وَيَوۡمَ يُنَادِيهِمۡ فَيَقُولُ أَيۡنَ شُرَكَآءِيَ ٱلَّذِينَ كُنتُمۡ تَزۡعُمُونَ

Op dien dag zal God tot hen komen en zeggen: Waar zijn mijne deelgenooten die, naar uwe gedachten met mij zijn?

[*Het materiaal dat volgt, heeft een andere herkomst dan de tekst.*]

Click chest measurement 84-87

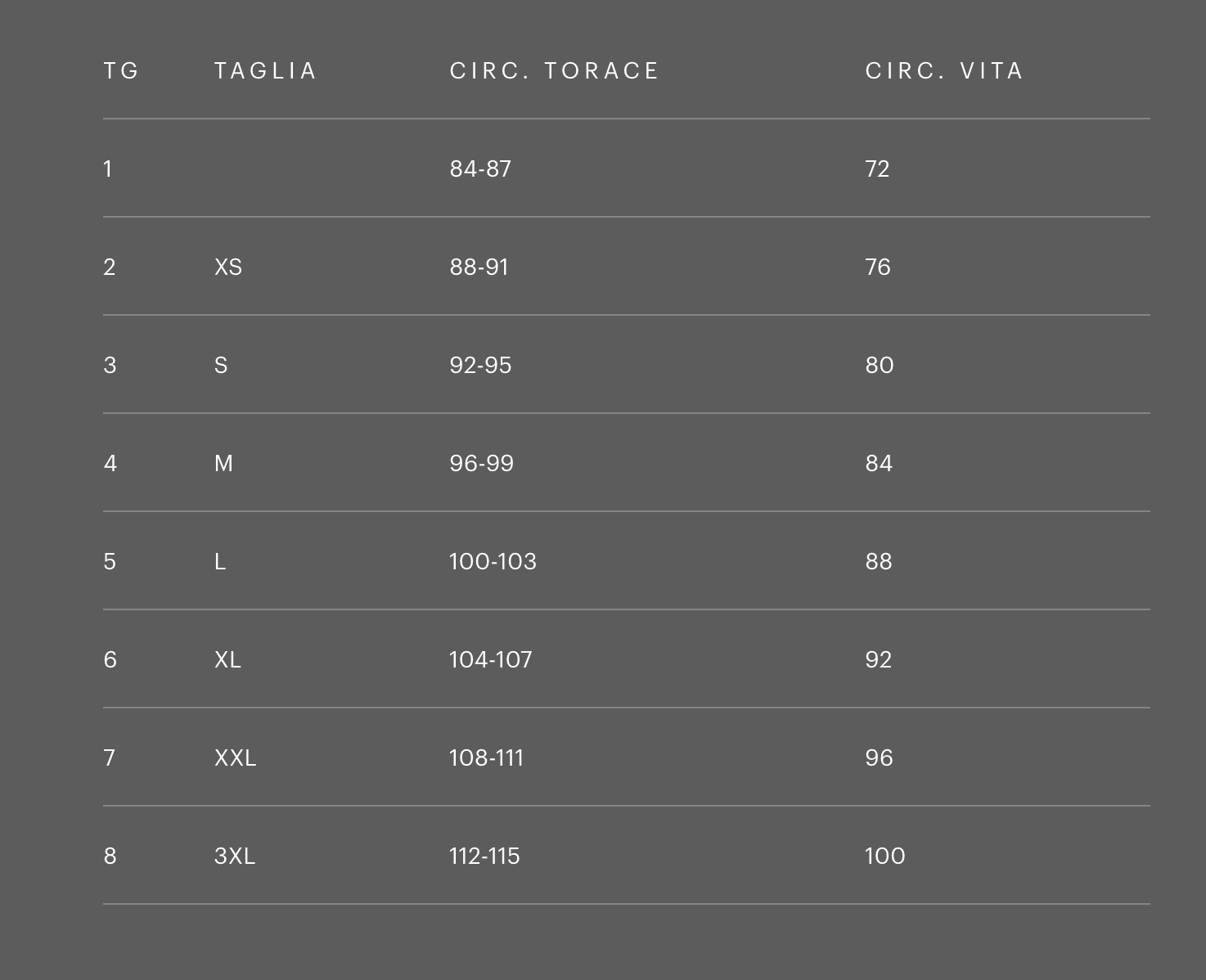coord(480,169)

قَالَ ٱلَّذِينَ حَقَّ عَلَيۡهِمُ ٱلۡقَوۡلُ رَبَّنَا هَـٰٓؤُلَآءِ ٱلَّذِينَ أَغۡوَيۡنَآ أَغۡوَيۡنَٰهُمۡ كَمَا غَوَيۡنَاۖ تَبَرَّأۡنَآ إِلَيۡكَۖ مَا كَانُوٓاْ إِيَّانَا يَعۡبُدُونَ

En zij, over wie het vonnis der verdoemenis rechtvaardig zal geveld zijn, zullen zeggen: Deze, o Heer, zijn het, welke wij hebben verleid; wij verleidden hen, zoo als wij werden verleid, maar nu verlaten wij hen geheel en wenden ons tot u. Zij aanbaden niet ons maar hunne eigene hartstochten.

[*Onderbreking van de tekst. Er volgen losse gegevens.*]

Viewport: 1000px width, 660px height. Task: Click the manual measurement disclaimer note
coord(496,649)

وَقِيلَ ٱدۡعُواْ شُرَكَآءَكُمۡ فَدَعَوۡهُمۡ فَلَمۡ يَسۡتَجِيبُواْ لَهُمۡ وَرَأَوُاْ ٱلۡعَذَابَۚ لَوۡ أَنَّهُمۡ كَانُواْ يَهۡتَدُونَ

En tot de afgodendienaars zal gezegd worden: Roept hen thans aan, welke gij met God vereenigt; en zij zullen hen aanroepen; maar deze zullen hun niet antwoorden; en zij zullen de voor hen gereed gemaakte straf zien, zij zullen wenschen, dat zij zich hadden onderworpen om geleid te worden.


وَيَوۡمَ يُنَادِيهِمۡ فَيَقُولُ مَاذَآ أَجَبۡتُمُ ٱلۡمُرۡسَلِينَ

Op dien dag zal God tot hen komen en zeggen: Welk antwoord hebt gij aan onze gezanten gegeven?